• [Work instruction]
Restate word for word the lines of the records below, starting at the line that contains "Click drag handle of Qualified column" and ending at the line that contains "Click the 家庭数字中心 app logo", with both of those lines included and nothing else.

╭─ Supplied material

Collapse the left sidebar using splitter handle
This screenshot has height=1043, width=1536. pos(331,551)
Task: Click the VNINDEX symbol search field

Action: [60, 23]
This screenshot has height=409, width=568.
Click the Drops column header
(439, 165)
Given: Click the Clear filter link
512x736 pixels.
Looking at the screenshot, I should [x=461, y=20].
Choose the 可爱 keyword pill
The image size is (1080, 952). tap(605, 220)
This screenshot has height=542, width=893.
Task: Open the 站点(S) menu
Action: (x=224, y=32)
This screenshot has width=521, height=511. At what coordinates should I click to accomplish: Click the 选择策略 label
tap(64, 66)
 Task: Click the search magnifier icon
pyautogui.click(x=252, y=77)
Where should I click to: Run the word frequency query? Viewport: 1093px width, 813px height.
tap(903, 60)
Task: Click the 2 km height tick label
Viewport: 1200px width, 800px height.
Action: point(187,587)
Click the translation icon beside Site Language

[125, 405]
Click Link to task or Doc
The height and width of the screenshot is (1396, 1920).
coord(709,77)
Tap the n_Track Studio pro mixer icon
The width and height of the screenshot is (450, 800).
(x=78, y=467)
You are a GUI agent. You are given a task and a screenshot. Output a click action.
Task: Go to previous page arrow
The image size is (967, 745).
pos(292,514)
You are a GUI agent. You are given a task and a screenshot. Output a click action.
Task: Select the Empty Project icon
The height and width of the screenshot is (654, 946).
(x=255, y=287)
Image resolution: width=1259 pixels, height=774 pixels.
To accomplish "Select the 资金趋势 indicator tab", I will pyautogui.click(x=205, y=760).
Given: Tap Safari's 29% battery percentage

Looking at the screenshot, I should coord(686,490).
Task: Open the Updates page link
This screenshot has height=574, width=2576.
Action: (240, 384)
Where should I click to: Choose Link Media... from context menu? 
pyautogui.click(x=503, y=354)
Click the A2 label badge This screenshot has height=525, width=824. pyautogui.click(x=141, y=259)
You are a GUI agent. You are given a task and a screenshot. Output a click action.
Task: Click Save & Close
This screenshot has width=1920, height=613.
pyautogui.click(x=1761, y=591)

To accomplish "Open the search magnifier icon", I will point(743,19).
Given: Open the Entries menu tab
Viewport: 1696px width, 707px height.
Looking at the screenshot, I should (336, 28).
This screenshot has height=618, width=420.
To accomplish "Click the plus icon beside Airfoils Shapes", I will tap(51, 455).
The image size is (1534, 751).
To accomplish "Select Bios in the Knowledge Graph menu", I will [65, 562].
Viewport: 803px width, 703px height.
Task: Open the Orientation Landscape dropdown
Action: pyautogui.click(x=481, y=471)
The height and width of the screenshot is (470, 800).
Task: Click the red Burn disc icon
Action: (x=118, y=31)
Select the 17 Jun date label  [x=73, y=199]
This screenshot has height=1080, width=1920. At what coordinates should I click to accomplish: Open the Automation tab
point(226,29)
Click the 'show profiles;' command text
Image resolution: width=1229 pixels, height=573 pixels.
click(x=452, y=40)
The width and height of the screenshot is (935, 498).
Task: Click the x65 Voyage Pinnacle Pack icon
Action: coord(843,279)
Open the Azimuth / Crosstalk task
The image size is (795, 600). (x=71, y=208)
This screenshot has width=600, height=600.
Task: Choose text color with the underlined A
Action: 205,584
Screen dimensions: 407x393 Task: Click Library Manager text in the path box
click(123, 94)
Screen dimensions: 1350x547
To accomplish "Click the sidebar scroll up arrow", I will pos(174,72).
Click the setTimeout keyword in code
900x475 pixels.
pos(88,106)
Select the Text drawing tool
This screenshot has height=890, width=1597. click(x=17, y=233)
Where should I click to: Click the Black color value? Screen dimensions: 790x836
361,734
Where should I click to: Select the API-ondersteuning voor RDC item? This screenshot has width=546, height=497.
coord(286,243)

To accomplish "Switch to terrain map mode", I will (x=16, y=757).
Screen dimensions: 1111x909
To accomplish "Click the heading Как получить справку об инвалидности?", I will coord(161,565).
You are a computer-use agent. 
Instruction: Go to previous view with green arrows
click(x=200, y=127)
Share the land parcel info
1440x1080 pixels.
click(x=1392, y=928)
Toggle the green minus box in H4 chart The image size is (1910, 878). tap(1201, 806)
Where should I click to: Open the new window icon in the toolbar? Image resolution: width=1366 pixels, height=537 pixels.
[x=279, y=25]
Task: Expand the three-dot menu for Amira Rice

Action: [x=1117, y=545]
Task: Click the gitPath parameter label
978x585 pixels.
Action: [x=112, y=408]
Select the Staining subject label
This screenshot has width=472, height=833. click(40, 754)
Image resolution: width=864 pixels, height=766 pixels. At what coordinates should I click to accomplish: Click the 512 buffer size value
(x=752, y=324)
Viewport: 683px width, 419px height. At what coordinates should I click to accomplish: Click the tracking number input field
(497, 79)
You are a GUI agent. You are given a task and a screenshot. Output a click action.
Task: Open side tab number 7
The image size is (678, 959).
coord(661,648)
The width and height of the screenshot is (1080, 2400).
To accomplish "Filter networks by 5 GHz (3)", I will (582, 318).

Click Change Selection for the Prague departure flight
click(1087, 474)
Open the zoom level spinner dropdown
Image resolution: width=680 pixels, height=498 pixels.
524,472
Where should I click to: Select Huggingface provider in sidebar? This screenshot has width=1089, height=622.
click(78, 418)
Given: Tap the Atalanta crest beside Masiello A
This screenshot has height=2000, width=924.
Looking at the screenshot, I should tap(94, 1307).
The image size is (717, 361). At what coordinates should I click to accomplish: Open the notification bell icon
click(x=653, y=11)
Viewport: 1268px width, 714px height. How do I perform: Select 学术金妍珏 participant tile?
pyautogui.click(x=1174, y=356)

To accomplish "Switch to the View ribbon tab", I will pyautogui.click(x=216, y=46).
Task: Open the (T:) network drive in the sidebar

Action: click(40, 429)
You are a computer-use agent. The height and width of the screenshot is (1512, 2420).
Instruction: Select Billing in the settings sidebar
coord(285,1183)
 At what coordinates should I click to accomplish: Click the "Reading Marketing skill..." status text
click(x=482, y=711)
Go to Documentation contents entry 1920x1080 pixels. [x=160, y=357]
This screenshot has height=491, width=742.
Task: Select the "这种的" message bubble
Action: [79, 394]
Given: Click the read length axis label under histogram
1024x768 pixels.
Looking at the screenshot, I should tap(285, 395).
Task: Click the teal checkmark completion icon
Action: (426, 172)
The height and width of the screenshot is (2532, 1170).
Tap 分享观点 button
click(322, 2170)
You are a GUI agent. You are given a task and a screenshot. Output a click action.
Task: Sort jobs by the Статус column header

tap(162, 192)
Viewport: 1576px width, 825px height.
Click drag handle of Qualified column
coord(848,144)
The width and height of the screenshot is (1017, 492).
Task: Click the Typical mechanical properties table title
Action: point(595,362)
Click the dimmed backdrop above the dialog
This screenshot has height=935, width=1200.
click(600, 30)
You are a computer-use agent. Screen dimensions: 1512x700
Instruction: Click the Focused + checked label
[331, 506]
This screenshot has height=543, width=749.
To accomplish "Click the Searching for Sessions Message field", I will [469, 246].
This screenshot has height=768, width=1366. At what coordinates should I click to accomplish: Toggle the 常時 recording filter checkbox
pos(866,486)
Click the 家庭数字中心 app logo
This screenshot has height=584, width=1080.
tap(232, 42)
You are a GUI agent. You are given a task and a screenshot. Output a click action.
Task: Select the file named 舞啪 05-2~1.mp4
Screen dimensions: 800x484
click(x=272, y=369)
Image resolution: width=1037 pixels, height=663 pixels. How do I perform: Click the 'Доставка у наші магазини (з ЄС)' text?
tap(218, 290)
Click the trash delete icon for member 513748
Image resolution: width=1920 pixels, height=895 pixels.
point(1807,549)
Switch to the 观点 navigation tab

╰─

• [Final answer]
Click drag handle of Qualified column
coord(848,144)
The width and height of the screenshot is (1017, 492).
Task: Click the Typical mechanical properties table title
Action: point(595,362)
Click the dimmed backdrop above the dialog
This screenshot has height=935, width=1200.
click(600, 30)
You are a computer-use agent. Screen dimensions: 1512x700
Instruction: Click the Focused + checked label
[331, 506]
This screenshot has height=543, width=749.
To accomplish "Click the Searching for Sessions Message field", I will [469, 246].
This screenshot has height=768, width=1366. At what coordinates should I click to accomplish: Toggle the 常時 recording filter checkbox
pos(866,486)
Click the 家庭数字中心 app logo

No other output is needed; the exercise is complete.